DoD gets fiscal breathing room; sequester remains; furloughs shortened
Spending bill clears Congress. Government shutdown averted. Congress cleared a spending package that not only averted a government shutdown, it also gave the Defense Department some fiscal breathing room.
What was not averted was the sequester.
It will remove an equal amount from every non-exempt program.
The bill funds most of the government through a continuation of the current continuing resolution, but also included full defense and military construction-VA bills that have adjusted spending levels for programs in order to protect high-priority programs and better manage the sequester.
Among the provisions in the bill are those that:
Prohibit the Pentagon from collecting new enrollment fees for TRICARE beneficiaries;
Prohibit DoD from spending funds on a new commission to identify the next round of potential base closures;
Appropriate $1.5 billion in unrequested funds for National Guard and reserve component equipment;
Provide funding for an across-the-board 1.7 percent pay increase for military personnel;
Set a ceiling on the number of active duty military personnel at 552,100 for the Army (9,900 less than the current level);
Propose that the size of the active duty Army be reduced by 72,000 between FY 2012 and FY 2017;
Provide $2.9 billion for Defense Department dependent schools; and,
Provide $40 million for impact aid and $5 million for impact aid for children with disabilities.

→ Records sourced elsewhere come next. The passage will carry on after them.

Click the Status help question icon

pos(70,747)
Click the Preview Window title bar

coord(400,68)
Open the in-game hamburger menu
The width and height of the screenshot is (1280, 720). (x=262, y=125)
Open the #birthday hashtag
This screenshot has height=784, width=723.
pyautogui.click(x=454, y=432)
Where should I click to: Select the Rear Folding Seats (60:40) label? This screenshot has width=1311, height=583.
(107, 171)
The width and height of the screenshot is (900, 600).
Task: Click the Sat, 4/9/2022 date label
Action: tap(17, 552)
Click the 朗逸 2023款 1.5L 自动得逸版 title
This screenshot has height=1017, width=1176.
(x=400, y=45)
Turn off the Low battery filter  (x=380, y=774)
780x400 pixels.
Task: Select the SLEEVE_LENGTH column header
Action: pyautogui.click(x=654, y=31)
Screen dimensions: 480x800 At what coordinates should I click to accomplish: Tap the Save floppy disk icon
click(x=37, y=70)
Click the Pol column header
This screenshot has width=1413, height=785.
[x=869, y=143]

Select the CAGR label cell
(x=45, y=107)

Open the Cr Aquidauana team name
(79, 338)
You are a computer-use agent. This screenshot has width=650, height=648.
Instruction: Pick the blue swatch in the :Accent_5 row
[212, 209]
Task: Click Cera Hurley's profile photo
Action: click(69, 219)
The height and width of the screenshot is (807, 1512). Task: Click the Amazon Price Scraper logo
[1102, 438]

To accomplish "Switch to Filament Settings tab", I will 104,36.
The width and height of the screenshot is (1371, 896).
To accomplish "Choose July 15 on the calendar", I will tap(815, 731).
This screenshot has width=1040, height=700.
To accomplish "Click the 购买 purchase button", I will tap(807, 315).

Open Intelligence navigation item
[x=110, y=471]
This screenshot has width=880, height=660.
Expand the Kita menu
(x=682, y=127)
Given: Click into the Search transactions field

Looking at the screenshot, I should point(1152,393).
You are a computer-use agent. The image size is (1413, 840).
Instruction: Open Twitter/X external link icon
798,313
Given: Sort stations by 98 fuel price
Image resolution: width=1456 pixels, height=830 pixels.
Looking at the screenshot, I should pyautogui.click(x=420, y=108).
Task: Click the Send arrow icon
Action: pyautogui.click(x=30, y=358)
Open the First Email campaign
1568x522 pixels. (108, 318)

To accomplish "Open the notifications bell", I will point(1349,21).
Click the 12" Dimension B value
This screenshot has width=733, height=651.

President Obama signed the legislation on March 26.
Civilian furloughs shortened. After analyzing the impact of the continuing resolution legislation on the department’s resources, it was decided that most of DoD’s civilian workforce would be furloughed for one day a week beginning in mid-to-late June for 14 days.
The number of furlough days was shortened from 22.
AUSA President Gen. Gordon R. Sullivan, USA, Ret., is not happy about the way federal civilians are being yanked around.
He feels they are being demonized as a too highly paid, unnecessarily large work force, and is seen by many as a convenient cost containment target whose pay has been frozen by Congress for the last several years and who now face furloughs.
"Our federal civilian work force soldiers on – without pay raises and with the enormous uncertainty that the potential furlough action brings to their already frozen pay checks. In addition to the immediate financial impact on the civilian work force, the possible furlough action has impact on military readiness, on medical care (many physicians in military hospitals are civilians), on lost spending when exchanges and commissaries are closed which then impacts the vendors who sell less to military customers and cut their work forces because of reduced demand," Sullivan said.
AUSA urges the Department of Defense to carefully consider the myriad effects of civilian furloughs on a talented and dedicated group of people as well as the nation writ large before it moves forward.
New legislation spotlight. Sen. Harry Reid, D-Nev., has introduced AUSA-supported legislation that would permit retired members of the uniformed services who have a service-connected disability rated less than 50 percent to receive full concurrent receipt of both retired pay and veterans’ disability compensation, including Chapter 61 disability retirees with less than 20 years of service.
Concurrent receipt refers to disabled service members who, in order to receive veterans compensation for injury or disease incurred while protecting our nation, must give up part of their retirement pay.
Getting Congress to allow the concurrent receipt of these two very different compensation elements, earned by disabled veterans who might well have died during their service, would seem to be a no-brainer.
However, year after year, despite strong support from some in Congress, we are stymied in our efforts.
Although we have made some progress, we have not achieved full concurrent receipt.
We are hoping that this is the year and we thank Reid for introducing this important legislation.